EXTRACT TO READ -
[Start of section]

I am a military spouse.
My husband is a pilot with nearly fifteen years of service under his belt; I’ve tagged along for thirteen of those. We spent the first five years of our marriage overseas, traveling both Europe and Asia. Afterwards, we returned to the States where my son was born, along with a daughter three years later. In the eight years since we’ve been back, we’ve moved four times to three different states, the last one coming just a few months ago.
In short, I live life as a nomad. It’s all I’ve known in my adult life. It’s what I’m used to, what I’ve come to expect.
But nothing prepared me for a move in the middle of a global pandemic.
Somehow, no matter how short or long a time you spend in a place, it inevitably becomes home. You develop a routine. You find a community. You become comfortable. And, even though you know it’s coming, there is a certain kind of grief associated with each new assignment, each order to leave the familiar and venture into yet another new unknown. Boxes have to be packed. Good-byes have to be said. Ties must be severed.
Grief, fear, uncertainty–it’s all part of a move. This time, however, we also had COVID.
We arrived at our new home at the end of May, just as lockdown restrictions were starting to lift across most of the country. By the time the physical part of the move was over–boxes unpacked, rooms painted, shelves decorated–many of those same restrictions were starting to be put back into place, due to rising case numbers.

[End of section]

RECORDS PROVIDED -
[Start of section]

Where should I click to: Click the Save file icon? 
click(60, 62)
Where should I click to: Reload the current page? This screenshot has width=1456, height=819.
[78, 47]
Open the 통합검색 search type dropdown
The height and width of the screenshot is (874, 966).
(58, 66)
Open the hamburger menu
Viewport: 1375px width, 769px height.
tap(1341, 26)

[End of section]

WORK INSTRUCTION A -
In the military spouse's account, when did the family arrive at their new home?
WORK INSTRUCTION B -
Please continue the military spouse's account of moving during the pandemic, picking up after its last sentence.

EXPECTED ANSWER A -
At the end of May.

EXPECTED ANSWER B -
Essentially, we were back on lockdown again. Only this time, we were in a new town and a new neighborhood with new housemates–anxiety, loneliness, and depression.
Moving leaves you in a state of limbo: you don’t belong anymore to the place you left but you don’t quite feel home in your new home either. That takes getting out, exploring, meeting friends.
All things we weren’t able to do with the COVID restrictions.
Despite our beautiful new home in our lovely new neighborhood, I felt homeless.
My heart felt empty. I struggled with praying. I snapped at my kids, felt inexplicable anger towards my husband, broke into tears for no reason. My soul was choked with an apprehension I couldn’t name.
We’d traveled so much over the past several years, and yet for the first time I was lost.
Slowly I began to realize that the pandemic did more than just change the world; it changed me. Confined inside the walls of my previous house for over two months, I had begun to view my home as my safety net. Out there was scary but in here I was safe. COVID had disrupted my routine, but I had created a new one. And while chaos reigned outside, in here I had control.
Not only that, but my very sense of identity and self-esteem had been changed. At our previous location, my community, my friends, my role was defined. The outside world had changed, but I knew who I was, how I should act, what I should do. Because even though I was inside my bubble, I was still a part of that community, I was still communicating with my friends, I still had a role to play. Here–without those social signifiers–I didn’t even know who I was anymore.
I talked a good deal about trusting God through all the changes, but moving brought into harsh light just how poor a job I was actually doing following through with those commands.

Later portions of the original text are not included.